# Stored entries:

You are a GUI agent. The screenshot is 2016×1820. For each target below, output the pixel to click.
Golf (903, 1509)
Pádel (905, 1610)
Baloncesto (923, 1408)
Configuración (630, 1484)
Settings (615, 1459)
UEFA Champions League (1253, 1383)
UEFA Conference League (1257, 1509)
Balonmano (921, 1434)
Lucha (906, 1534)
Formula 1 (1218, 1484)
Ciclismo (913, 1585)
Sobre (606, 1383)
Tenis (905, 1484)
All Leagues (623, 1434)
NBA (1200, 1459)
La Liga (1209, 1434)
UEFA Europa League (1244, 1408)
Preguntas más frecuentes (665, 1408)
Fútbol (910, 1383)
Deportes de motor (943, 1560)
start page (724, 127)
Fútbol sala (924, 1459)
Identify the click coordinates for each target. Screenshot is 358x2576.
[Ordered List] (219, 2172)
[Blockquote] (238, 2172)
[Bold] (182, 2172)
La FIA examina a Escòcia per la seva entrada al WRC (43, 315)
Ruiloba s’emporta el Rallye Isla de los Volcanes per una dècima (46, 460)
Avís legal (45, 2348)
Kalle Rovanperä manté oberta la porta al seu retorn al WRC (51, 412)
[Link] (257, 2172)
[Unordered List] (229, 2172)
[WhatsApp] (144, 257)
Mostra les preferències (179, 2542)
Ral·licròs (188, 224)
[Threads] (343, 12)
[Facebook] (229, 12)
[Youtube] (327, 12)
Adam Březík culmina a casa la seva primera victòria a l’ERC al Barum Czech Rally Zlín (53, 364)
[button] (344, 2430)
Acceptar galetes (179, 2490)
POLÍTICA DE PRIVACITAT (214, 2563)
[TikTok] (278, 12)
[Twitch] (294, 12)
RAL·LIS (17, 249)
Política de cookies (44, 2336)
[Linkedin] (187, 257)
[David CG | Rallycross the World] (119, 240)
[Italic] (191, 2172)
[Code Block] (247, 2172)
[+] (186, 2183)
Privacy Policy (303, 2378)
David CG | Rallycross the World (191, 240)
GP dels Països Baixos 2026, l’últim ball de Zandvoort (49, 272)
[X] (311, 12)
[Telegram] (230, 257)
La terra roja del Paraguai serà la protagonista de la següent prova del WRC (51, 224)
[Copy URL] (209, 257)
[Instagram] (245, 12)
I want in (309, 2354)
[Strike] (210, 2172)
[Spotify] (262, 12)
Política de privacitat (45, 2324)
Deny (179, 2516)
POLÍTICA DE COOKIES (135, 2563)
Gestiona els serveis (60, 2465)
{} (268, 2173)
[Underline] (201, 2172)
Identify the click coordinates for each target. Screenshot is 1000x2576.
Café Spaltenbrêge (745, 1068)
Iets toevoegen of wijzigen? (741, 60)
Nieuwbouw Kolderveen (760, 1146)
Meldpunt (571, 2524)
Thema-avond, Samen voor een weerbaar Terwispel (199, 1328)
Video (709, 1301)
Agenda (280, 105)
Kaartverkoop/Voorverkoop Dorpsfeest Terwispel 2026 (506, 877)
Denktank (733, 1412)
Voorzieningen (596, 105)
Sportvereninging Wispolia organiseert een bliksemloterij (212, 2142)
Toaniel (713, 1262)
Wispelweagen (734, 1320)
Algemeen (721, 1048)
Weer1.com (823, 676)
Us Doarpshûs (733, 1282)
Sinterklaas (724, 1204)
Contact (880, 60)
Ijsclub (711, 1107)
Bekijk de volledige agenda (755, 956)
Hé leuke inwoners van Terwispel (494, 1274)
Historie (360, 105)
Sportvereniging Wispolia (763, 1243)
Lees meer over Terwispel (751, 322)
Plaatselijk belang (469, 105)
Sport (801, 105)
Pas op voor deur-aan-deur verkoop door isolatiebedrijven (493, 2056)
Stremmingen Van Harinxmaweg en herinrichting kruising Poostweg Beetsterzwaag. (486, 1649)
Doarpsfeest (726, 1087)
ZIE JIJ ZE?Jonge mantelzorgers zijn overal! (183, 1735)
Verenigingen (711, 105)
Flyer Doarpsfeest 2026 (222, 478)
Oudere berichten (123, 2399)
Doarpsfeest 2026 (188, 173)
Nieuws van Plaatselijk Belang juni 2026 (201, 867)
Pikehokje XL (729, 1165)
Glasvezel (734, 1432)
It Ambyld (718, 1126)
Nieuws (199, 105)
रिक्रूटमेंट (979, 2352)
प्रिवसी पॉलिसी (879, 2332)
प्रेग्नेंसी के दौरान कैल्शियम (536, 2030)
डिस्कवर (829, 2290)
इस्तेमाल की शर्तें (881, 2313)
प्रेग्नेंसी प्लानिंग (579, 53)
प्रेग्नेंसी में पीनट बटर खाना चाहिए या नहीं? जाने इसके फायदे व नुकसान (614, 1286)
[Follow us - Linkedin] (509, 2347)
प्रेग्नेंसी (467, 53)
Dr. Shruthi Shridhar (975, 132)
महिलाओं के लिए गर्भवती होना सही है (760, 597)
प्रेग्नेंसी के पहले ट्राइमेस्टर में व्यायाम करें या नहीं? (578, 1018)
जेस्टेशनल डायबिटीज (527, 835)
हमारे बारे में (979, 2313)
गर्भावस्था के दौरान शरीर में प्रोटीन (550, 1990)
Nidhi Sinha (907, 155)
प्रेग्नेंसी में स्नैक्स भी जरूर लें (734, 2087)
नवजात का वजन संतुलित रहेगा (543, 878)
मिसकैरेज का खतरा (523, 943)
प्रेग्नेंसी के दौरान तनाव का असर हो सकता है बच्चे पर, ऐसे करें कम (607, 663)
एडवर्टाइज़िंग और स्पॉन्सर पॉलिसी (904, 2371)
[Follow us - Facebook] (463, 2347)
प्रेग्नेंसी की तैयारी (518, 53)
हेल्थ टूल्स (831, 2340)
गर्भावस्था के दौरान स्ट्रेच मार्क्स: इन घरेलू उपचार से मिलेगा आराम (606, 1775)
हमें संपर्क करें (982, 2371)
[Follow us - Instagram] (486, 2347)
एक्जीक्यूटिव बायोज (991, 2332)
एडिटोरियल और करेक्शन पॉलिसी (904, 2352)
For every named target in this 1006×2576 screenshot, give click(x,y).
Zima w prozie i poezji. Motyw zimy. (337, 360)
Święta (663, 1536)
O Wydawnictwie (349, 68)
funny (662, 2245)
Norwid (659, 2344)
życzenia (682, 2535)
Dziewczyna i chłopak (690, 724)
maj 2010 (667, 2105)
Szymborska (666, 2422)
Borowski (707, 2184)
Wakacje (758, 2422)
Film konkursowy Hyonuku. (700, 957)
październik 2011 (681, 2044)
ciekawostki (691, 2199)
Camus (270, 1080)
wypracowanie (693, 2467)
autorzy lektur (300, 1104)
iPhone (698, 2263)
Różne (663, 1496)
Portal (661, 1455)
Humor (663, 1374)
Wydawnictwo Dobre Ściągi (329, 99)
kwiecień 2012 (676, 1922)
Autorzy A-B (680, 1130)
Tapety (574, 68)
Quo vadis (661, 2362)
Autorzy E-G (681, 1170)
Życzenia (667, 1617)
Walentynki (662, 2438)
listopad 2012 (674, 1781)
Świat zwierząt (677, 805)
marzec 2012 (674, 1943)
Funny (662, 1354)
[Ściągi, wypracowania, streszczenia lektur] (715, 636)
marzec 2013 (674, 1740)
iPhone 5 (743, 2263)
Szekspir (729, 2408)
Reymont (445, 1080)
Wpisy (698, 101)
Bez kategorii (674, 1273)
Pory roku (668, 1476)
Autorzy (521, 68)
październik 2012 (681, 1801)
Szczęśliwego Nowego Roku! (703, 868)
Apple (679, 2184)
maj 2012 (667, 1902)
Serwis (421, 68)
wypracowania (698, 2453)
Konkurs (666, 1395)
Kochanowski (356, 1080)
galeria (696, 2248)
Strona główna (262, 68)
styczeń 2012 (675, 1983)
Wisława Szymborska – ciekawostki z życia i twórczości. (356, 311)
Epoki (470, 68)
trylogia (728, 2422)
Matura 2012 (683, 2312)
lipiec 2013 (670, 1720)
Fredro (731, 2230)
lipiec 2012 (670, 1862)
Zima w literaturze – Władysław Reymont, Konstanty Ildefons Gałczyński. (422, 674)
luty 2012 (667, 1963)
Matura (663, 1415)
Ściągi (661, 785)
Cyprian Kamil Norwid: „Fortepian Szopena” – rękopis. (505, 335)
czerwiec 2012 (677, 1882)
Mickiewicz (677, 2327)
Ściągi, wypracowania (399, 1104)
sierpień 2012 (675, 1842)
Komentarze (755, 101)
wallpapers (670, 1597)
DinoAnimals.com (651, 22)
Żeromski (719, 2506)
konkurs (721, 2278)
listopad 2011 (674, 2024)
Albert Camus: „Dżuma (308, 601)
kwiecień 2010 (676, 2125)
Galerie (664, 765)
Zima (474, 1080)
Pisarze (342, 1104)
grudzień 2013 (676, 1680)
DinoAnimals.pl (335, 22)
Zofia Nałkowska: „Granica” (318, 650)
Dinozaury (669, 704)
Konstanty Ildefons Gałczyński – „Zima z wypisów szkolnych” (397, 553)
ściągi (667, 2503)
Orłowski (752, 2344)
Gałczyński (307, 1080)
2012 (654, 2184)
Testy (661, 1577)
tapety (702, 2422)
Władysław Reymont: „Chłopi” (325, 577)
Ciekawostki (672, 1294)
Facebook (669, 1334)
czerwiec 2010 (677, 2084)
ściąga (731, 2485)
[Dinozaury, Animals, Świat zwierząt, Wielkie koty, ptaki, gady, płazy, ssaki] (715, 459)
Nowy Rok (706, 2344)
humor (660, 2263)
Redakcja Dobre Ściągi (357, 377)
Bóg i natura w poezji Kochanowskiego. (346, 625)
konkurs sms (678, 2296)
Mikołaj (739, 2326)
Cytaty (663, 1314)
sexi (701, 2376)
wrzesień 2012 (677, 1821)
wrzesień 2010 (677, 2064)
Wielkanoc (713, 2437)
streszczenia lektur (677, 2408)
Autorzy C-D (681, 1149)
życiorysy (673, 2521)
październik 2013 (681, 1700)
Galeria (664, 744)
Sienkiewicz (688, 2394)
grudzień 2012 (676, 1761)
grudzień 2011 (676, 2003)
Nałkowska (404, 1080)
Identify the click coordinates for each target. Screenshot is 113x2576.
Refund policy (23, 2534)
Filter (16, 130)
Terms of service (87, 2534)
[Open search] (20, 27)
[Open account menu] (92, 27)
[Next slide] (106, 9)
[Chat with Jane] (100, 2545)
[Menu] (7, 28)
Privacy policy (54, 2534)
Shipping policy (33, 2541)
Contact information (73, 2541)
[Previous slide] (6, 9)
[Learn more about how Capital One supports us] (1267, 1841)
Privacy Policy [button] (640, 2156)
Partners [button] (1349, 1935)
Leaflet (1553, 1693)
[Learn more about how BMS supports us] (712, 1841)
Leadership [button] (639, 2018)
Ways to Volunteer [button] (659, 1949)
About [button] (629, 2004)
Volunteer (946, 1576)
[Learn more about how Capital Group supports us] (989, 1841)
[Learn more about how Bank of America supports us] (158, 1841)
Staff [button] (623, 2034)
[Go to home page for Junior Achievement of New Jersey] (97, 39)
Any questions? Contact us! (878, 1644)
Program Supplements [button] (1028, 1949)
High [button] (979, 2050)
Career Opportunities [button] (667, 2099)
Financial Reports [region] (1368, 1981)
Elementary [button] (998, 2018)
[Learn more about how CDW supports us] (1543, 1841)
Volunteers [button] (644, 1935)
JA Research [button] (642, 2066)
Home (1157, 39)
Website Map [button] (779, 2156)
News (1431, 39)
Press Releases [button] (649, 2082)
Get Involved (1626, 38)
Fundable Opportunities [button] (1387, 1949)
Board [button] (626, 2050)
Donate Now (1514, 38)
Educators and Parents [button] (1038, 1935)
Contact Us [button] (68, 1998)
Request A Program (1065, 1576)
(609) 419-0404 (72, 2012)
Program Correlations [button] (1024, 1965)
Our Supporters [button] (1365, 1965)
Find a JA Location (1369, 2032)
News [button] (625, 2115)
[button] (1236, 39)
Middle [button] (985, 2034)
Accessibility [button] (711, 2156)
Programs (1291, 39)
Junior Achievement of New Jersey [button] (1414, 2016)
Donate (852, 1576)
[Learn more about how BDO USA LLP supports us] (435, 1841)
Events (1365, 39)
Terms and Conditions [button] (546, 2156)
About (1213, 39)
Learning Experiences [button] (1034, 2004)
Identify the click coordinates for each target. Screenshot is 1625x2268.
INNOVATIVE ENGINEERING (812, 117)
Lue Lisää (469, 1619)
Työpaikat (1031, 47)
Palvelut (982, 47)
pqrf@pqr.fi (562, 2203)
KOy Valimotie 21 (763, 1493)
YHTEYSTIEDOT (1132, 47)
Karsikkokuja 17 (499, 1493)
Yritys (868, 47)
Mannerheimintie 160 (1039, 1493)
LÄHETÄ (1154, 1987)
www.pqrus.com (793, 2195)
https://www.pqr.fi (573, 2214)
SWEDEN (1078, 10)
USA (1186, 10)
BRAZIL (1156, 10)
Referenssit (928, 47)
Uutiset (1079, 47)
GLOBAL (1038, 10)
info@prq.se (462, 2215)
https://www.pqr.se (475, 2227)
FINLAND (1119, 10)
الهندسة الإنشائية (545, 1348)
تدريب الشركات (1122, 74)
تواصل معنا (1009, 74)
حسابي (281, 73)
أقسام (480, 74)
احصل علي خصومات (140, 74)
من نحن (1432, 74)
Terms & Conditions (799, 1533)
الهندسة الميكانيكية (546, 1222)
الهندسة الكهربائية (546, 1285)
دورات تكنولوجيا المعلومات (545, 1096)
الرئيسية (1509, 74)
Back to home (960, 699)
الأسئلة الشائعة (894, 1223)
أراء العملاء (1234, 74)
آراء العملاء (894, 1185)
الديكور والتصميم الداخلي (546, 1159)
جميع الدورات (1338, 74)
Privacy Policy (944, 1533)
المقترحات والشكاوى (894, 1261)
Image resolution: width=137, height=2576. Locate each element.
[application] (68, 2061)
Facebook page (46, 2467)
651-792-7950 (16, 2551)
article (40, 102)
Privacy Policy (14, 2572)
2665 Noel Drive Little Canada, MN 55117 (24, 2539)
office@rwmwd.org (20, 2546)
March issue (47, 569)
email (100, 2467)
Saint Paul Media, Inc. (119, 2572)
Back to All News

# Task instructions:
Retype only the lines above between the line with "Screenshot is 358x2576." and the line with "[Telegram] (230, 257)", counting those two lines as well, and keep every character as it is.

# Solution to this problem:
Identify the click coordinates for each target. Screenshot is 358x2576.
[Ordered List] (219, 2172)
[Blockquote] (238, 2172)
[Bold] (182, 2172)
La FIA examina a Escòcia per la seva entrada al WRC (43, 315)
Ruiloba s’emporta el Rallye Isla de los Volcanes per una dècima (46, 460)
Avís legal (45, 2348)
Kalle Rovanperä manté oberta la porta al seu retorn al WRC (51, 412)
[Link] (257, 2172)
[Unordered List] (229, 2172)
[WhatsApp] (144, 257)
Mostra les preferències (179, 2542)
Ral·licròs (188, 224)
[Threads] (343, 12)
[Facebook] (229, 12)
[Youtube] (327, 12)
Adam Březík culmina a casa la seva primera victòria a l’ERC al Barum Czech Rally Zlín (53, 364)
[button] (344, 2430)
Acceptar galetes (179, 2490)
POLÍTICA DE PRIVACITAT (214, 2563)
[TikTok] (278, 12)
[Twitch] (294, 12)
RAL·LIS (17, 249)
Política de cookies (44, 2336)
[Linkedin] (187, 257)
[David CG | Rallycross the World] (119, 240)
[Italic] (191, 2172)
[Code Block] (247, 2172)
[+] (186, 2183)
Privacy Policy (303, 2378)
David CG | Rallycross the World (191, 240)
GP dels Països Baixos 2026, l’últim ball de Zandvoort (49, 272)
[X] (311, 12)
[Telegram] (230, 257)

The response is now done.